EQT, one of the world’s largest private market investors, is accelerating its expansion in Asia, calling the region a major growth engine and a source of some of the most compelling opportunities across private equity and infrastructure.
In a CNBC interview, CEO Per Franzén said the firm is seeing increasing appetite among global private market players to diversify into Asian markets.
“Asia is a big growth opportunity for us… we see some of the most attractive opportunities in our pipeline in Asia,” Franzén said.
The Swedish private equity group’s heightened focus follows a wave of capital commitments targeting the region, including the firm’s latest multi-billion-dollar fundraise.
Rising allocations and localized strategy
Earlier this year, EQT raised over $10 billion for its ninth Asia private equity vehicle, the BPEA Private Equity Fund IX, which launched in August 2024 with a $12.5 billion target.

### Information given
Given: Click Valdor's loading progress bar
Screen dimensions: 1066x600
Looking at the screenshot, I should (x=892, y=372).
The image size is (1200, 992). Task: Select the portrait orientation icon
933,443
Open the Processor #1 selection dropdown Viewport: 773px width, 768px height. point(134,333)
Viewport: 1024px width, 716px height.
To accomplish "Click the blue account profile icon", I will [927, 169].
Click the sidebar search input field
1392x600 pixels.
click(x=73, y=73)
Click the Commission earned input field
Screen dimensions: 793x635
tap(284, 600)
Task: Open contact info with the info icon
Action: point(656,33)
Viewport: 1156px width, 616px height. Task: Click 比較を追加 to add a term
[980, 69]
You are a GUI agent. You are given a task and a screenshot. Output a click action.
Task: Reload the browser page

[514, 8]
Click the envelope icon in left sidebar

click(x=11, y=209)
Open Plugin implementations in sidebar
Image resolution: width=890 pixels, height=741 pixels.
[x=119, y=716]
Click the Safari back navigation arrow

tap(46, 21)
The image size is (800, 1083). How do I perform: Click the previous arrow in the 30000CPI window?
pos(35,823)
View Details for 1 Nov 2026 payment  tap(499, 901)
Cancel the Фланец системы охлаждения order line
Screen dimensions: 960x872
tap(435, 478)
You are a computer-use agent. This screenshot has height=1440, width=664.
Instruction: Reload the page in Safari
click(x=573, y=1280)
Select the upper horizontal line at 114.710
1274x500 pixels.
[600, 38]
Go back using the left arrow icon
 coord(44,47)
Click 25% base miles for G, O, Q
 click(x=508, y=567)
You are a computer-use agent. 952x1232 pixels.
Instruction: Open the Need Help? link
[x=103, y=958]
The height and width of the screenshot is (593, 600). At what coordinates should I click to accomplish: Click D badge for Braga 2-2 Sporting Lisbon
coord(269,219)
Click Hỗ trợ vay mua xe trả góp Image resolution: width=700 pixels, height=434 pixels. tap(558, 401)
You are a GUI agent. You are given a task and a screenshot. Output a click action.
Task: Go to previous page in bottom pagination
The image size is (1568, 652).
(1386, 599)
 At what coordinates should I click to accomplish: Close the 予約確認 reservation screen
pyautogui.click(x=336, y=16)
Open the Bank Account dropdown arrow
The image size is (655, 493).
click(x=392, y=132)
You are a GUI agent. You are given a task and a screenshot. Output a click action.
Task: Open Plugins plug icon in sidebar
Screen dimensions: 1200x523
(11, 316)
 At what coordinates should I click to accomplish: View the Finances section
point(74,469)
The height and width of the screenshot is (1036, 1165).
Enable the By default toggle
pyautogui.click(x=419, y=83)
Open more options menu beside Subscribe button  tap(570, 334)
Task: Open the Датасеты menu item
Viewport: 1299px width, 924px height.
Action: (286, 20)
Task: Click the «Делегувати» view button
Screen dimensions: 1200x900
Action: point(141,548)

### What to work on
Rewrite the article on EQT's expansion in Asia between "In a CNBC interview, CEO" and "latest multi-billion-dollar fundraise.", inclusive, with "firm" changed to "company".

### Solution
In a CNBC interview, CEO Per Franzén said the company is seeing increasing appetite among global private market players to diversify into Asian markets.
“Asia is a big growth opportunity for us… we see some of the most attractive opportunities in our pipeline in Asia,” Franzén said.
The Swedish private equity group’s heightened focus follows a wave of capital commitments targeting the region, including the company’s latest multi-billion-dollar fundraise.